Friday night, I promised my two young sons that when we woke up, while their mom was on a road trip, I'd cook breakfast. Both, but particularly my youger one, a kindergartner, said they wanted omelettes.
This was great, because I also wanted an omelette. We would have a great breakfast with cool stuff in our omelettes.
The next morning, my kindergartner announced that he wanted a waffle. I asked him, "Don't you want an omelette?"
He responded that he did not want an omelette. He wanted a waffle. So when I asked him if he had changed his mind, and reminded him that he'd said omelette the night before, he agreed. He'd changed his mind.
It then struck me.
One time a politician said he wanted an omelette. But when it came time to placing the order, he asked for a waffle instead.
This is the likely origin of someone changing their mind when it comes down to time to commit. This is why someone changing their mind at commitment time is referred to as "waffling".
Well at least that's the theory Sammy and I came up with yesterday.
12-05-2010, 05:57 PM
Pretty good theory--always wondered where that term came from. I always thought of lots of holes where things hide when I hear the term waffling.
12-05-2010, 05:58 PM
This thread will never last on POTUS...there is nothing to argue about!:p:p
Add something about Obama eating omelettes with black truffles and caviar and we'll be good to go for at least a week...;-)
12-05-2010, 06:57 PM
Careful there Chris! It always starts out as a simple, innocent comment.....and the next thing you know, WHAMMO!

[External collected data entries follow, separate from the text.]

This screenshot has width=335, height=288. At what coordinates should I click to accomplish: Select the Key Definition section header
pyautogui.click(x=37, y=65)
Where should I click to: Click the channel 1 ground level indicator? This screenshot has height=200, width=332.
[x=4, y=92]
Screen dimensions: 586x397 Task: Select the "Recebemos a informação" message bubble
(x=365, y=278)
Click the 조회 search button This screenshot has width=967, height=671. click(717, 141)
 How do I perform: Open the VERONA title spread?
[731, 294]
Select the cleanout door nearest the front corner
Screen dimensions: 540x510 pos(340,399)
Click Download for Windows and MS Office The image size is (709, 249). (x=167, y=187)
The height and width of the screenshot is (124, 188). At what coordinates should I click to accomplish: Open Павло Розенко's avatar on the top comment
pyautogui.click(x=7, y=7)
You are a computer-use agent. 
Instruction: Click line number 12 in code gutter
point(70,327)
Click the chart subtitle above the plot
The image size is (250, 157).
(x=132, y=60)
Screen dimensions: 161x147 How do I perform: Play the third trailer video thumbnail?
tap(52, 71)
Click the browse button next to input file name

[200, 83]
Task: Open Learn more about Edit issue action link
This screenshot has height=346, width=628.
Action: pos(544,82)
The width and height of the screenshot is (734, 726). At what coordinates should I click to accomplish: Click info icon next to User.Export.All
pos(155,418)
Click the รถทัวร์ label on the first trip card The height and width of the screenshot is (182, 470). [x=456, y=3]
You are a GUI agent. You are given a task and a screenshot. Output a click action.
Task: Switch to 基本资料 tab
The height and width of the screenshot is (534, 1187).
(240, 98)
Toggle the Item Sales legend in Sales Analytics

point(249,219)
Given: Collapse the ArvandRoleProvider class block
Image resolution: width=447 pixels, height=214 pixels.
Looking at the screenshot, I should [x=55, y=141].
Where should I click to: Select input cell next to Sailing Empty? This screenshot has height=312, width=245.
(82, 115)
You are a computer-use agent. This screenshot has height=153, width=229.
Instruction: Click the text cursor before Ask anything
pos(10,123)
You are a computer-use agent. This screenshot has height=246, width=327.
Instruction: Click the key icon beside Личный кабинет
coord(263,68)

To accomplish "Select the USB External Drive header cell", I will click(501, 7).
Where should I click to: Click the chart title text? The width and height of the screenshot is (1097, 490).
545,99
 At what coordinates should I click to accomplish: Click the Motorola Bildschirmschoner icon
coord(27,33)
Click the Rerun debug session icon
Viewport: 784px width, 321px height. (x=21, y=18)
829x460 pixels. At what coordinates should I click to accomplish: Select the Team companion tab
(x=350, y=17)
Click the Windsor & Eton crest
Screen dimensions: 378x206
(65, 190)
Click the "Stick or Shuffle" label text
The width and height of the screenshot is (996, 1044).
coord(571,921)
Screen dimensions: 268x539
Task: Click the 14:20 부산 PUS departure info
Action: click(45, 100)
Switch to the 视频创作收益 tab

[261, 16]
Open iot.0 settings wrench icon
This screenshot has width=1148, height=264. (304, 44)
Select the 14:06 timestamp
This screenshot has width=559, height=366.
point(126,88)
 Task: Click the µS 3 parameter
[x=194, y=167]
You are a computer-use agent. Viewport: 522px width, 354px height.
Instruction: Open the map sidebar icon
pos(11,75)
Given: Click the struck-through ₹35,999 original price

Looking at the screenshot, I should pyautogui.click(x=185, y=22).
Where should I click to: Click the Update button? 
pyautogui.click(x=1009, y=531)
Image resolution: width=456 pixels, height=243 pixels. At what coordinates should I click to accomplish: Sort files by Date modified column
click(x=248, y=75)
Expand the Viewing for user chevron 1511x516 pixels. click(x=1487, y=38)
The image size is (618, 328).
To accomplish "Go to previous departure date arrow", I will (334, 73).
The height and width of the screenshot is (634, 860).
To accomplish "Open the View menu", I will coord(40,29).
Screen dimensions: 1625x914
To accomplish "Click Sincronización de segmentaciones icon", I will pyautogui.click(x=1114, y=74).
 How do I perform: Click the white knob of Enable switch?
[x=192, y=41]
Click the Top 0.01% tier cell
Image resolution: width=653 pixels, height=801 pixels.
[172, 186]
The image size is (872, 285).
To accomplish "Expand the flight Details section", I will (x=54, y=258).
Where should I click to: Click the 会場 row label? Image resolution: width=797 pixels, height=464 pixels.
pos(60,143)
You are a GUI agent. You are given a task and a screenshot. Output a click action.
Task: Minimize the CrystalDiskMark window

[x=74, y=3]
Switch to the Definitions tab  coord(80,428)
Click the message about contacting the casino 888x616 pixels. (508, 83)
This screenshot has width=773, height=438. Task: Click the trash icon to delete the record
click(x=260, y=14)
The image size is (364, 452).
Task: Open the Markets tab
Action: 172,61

And if YOU get mired down in the alleys of POTUS, who's gonna drag us out?? :confused:;-)
12-05-2010, 07:21 PM
The term waffle, particularly outside the U.S. (http://www.ask.com/wiki/United_States?qsrc=3044), denotes language without meaning; blathering, babbling, droning. One might waffle throughout an essay or a presentation, when not having enough material, or needing to fill in time. Etymologists say the term was derived from waff (http://www.ask.com/wiki/Waffle_(speech)#cite_note-Safire2004-0), a 17th-century onomatopoeia (http://www.ask.com/wiki/Onomatopoeia?qsrc=3044) for the sound a barking dog (http://www.ask.com/wiki/Dog?qsrc=3044) makes, similar to the modern woof. Although the relationship between a dog's bark and indecisiveness is unclear, the inference is that waffle words have about as much meaning as the noise made by a dog barking.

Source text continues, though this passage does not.